The exercise = Copy the records verbatim, beginning with the line that contains "Open the 按停车时长封顶金额 dropdown set to 启用" and continuing through the line that contains "click(443, 315)", and reproduce only those lines.

Information shown =
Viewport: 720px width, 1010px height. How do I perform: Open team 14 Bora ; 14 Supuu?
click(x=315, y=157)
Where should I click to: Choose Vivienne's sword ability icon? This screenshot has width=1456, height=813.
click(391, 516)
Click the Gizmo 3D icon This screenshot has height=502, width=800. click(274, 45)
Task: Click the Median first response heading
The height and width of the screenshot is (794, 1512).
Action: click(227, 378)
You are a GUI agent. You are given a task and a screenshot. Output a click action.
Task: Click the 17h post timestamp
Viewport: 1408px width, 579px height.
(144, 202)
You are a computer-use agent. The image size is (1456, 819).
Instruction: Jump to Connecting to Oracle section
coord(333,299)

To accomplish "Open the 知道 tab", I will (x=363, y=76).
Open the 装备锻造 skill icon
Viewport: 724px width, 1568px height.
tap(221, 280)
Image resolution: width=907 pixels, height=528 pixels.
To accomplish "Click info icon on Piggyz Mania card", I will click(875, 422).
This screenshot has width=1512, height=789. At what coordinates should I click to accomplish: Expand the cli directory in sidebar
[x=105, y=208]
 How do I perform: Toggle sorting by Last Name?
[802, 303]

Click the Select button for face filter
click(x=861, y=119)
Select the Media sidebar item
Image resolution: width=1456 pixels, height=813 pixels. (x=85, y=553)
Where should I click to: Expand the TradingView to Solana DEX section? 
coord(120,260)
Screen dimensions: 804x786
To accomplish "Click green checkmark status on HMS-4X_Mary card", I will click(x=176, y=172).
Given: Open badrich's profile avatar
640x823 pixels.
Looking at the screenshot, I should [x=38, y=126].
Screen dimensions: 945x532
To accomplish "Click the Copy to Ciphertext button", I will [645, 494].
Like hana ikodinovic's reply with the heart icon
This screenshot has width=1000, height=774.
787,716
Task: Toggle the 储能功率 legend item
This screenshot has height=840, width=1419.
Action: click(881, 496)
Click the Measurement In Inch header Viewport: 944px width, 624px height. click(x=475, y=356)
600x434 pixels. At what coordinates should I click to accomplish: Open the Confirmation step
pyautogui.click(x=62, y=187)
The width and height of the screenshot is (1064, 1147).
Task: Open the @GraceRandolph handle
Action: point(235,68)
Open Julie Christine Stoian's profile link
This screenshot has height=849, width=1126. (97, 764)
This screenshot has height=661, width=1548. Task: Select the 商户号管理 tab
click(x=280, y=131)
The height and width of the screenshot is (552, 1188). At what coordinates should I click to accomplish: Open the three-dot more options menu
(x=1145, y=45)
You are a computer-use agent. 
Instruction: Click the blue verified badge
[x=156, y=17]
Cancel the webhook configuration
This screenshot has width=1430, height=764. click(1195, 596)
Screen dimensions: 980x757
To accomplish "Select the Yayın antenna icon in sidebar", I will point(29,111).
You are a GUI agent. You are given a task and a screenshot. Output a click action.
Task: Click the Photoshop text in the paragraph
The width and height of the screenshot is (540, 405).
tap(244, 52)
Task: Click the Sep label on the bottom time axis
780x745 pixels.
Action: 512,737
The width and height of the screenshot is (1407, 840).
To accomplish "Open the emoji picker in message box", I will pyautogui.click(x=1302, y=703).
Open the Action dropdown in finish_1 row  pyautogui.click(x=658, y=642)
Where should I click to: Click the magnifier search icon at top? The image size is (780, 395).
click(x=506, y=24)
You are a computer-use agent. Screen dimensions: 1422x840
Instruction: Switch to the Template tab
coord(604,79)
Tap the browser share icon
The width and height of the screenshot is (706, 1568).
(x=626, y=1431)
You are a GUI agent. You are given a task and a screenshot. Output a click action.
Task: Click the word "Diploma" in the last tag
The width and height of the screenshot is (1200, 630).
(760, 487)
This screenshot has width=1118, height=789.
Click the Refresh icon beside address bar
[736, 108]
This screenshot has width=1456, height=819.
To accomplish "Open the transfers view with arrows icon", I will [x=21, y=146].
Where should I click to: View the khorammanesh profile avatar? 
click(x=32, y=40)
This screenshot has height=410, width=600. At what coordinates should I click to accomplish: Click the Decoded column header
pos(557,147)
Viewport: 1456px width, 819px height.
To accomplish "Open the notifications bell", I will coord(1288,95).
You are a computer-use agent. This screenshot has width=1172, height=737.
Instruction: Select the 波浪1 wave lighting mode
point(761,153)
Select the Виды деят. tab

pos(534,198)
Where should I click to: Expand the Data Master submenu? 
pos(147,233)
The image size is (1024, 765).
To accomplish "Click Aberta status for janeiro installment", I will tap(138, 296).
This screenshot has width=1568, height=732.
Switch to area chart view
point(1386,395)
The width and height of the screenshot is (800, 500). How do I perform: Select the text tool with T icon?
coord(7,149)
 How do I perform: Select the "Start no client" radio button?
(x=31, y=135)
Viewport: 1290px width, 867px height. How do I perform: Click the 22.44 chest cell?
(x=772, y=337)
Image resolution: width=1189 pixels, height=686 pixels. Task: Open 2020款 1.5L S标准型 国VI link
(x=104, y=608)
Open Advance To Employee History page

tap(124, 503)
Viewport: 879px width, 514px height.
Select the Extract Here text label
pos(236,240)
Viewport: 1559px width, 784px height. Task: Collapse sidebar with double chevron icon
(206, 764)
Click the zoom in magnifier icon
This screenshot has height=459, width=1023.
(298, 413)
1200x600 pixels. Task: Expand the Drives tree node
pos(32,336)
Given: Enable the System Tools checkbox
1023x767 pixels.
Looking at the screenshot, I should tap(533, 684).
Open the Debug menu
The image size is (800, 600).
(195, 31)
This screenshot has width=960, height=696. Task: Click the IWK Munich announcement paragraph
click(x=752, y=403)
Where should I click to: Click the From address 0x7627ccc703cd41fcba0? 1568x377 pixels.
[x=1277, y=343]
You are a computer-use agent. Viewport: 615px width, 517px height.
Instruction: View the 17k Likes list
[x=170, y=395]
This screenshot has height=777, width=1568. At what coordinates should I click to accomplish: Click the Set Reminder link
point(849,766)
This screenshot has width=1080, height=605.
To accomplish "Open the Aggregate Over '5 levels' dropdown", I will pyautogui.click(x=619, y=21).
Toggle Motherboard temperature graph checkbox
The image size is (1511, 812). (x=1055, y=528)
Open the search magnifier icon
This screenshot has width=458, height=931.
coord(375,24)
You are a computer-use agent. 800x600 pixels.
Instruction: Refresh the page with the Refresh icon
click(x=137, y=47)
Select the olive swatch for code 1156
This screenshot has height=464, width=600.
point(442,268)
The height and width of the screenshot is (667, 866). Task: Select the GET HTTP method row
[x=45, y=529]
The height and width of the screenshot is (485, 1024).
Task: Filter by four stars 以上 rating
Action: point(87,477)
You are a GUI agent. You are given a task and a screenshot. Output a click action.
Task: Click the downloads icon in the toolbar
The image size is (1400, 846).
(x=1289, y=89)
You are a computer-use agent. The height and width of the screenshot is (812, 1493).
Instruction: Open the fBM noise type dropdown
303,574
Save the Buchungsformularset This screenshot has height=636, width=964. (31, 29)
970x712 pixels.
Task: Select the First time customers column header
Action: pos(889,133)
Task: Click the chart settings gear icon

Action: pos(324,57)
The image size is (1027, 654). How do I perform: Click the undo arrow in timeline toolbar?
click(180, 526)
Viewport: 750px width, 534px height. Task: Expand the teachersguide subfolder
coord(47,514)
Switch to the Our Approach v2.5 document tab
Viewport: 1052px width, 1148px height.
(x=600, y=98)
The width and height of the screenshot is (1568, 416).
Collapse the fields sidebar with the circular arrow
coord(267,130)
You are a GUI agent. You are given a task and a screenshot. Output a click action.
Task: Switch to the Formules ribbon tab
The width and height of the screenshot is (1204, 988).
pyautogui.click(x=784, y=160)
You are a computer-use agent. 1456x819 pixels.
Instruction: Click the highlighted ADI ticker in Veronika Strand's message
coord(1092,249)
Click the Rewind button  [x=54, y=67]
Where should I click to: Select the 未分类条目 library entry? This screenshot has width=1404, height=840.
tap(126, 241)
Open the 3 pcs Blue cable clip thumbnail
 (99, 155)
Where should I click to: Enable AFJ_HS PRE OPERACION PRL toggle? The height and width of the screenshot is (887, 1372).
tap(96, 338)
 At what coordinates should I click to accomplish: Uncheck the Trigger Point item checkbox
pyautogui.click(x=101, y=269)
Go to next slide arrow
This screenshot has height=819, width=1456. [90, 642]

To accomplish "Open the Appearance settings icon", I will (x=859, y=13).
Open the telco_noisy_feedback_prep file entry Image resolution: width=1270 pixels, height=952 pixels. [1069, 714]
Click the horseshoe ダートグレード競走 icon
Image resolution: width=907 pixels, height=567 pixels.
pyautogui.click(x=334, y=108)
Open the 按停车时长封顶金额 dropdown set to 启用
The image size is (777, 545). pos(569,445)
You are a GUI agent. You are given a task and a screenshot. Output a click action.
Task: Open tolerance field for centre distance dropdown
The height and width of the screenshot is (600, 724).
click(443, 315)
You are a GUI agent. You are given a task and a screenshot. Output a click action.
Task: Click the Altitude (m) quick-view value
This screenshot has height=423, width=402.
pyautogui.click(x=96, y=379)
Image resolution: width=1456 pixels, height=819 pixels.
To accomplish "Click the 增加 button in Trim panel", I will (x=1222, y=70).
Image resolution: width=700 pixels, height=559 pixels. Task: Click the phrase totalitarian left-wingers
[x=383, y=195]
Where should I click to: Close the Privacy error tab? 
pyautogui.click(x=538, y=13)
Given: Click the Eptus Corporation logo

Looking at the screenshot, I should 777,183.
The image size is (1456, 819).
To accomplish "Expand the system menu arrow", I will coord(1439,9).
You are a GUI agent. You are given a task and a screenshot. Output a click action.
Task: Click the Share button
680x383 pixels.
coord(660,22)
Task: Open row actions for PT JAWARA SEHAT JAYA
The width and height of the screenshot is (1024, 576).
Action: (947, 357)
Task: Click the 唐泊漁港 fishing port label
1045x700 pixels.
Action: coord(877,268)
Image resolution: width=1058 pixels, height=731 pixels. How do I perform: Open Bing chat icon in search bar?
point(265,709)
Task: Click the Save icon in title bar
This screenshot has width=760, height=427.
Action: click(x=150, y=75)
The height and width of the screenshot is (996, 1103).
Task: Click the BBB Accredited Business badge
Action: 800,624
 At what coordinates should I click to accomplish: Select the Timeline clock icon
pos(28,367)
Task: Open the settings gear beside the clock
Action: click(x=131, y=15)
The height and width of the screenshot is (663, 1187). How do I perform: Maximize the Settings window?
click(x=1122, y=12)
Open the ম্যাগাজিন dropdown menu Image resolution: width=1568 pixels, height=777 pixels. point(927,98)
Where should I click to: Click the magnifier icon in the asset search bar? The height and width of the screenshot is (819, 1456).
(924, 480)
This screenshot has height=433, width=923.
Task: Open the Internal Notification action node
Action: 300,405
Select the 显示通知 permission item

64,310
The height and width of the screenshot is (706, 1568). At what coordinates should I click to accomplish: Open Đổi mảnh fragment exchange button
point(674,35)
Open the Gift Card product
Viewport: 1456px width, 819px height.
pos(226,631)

Answer to the exercise =
Open the 按停车时长封顶金额 dropdown set to 启用
The image size is (777, 545). pos(569,445)
You are a GUI agent. You are given a task and a screenshot. Output a click action.
Task: Open tolerance field for centre distance dropdown
The height and width of the screenshot is (600, 724).
click(443, 315)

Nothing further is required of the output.